In celebration of Mental Health Awareness week, Head of Department of Philosophy, Dr Graeme A. Forbes has written an article on friendship, mental health, and the ‘external goods’.
By Dr Graeme A. Forbes
Head of Department of Philosophy
More than once during the year of the pestilence, my mental health has been something I have been aware of. I have been aware of it because it hasn’t been very good. Good mental health is a good thing to have. When you don’t have it you are especially aware of this. On such occasions I often find myself shifting my awareness from my mental health to my friends. I’m lucky to have some excellent friends. I want to explain why, when my mental health is bad, I am especially grateful for my friends.
Of the good things to have mental health is what we might, following Aristotle, call an ‘external good’. The external goods include wealth, physical health, political power, mental health, and friendship. They are ‘external goods’ because they concern my circumstances rather than concerning directly who I am. I can do things to increase the likelihood I will have them, but my circumstances depend in good part on luck. We can contrast these external good with ‘internal goods’ goods of character, which, we might think, define who I am in a way my circumstances don’t. Place me in different circumstances, and I’ll still be me.
The Aristotelian thought is that I’m morally responsible for the internal goods of character more than I am for external goods. We need to tread carefully here, however. In some ways it is easier for me to affect my wealth than my character: if I empty my bank account and give all my money away I will have affected my wealth, but my character is unlikely to be radically altered by a single act. And my character when I was young was much less up to me than it is now I’ve had a few years to work on it (and opportunities to travel, and associate with different people, and learn from some mistakes). Perhaps the more important Aristotelian thought is that the internal goods are more morally valuable than the external goods. The external goods are valuable because they are required to some extent to have the internal goods. But a good character is valuable by itself. Unlike the Stoics, Aristotle thinks that without the external goods, we can’t have flourishing lives. But having a flourishing life just is exercising excellence of character.

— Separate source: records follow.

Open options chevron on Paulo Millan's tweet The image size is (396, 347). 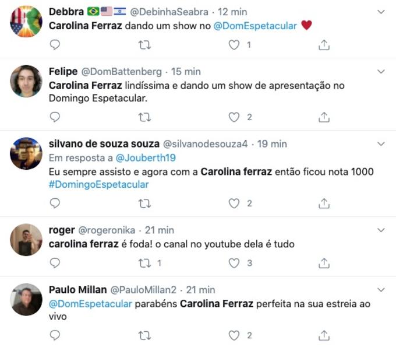pyautogui.click(x=381, y=290)
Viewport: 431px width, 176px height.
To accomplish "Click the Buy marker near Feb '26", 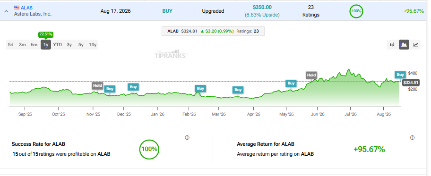I will point(200,88).
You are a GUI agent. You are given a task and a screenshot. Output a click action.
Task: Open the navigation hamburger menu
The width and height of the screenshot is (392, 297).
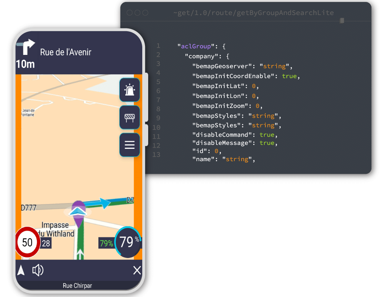pyautogui.click(x=129, y=145)
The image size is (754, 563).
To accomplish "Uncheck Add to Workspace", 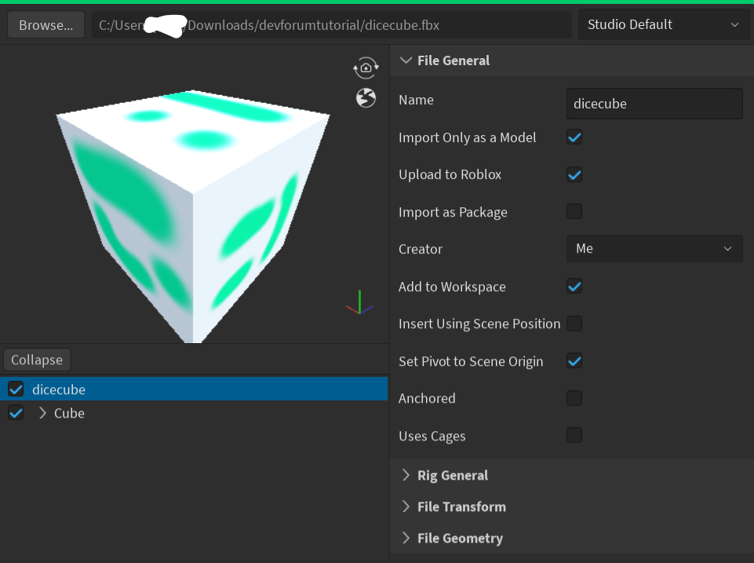I will [574, 286].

So mental health, and having friends, are both things you need some of to have a good life, but are only valuable because they allow you to exercise the internal goods. And some people are just unlucky; through no fault of their own, they lack some of the external goods. Money is quite special, because you can just give it to people. Mental health and friends can’t just be provided in the same way. Indeed there are internal goods – virtuous habits – that can help with these. Self-care and friendliness, for example. But even if one diligently practices self-care, and is a good friend to others when they get a chance, misfortune can still mean that the external goods elude them. Why should I claim that friendship is a greater external good than mental health?
Cultivating virtuous habits, for many of us, is far from effortless. Most of us are biological creatures that respond biologically to our circumstances. If you put us in stressful situations, we experience stress, and tend to function less well after a while. Our capacities for self-cultivation degrade, and out mental health suffers. This isn’t necessarily a failing; it’s just how stress works. (If it were a failing we would need some sense of what else we expected to happen!) Something like ‘resilience’ sounds like a good thing here. It describes the ability for one’s mental health to persist through comparatively large amounts of stress. Resilience is an excellent external good! But friends are great, because even resilient people succumb to the effects of stress eventually. And friends can look out for you when you are struggling to look after yourself. I can get by with a little help from my friends.
But friends are even better than that! Because it’s not just that they will look out for you at your lowest ebb, but they can stop things getting that bad, by making circumstances less stressful. Better still, friends can make otherwise good circumstances even better!
This might make friendship sound rather transactional. When my mental health hits a trough, my friends show up, and then when I am feeling a bit better, I listen to them whine about their day. But that doesn’t seem to be how friendship works. Half the time I feel flattered that my friends came to me with their problems. And feeling like I’m part of a community seems to be valuable over and above whatever’s going on with me. Indeed, being part of a community seems valuable by itself. Friends are the greatest of the external goods partly because they straddle the distinction between what’s valuable for itself and what’s instrumentally valuable. Genuine friendship is the best thing to cope with those times when our mental health suffers, but our friends also provide us a reason to keep going, because we recognise that our friends matter in a fundamentally non-transactional way, and that we matter to them.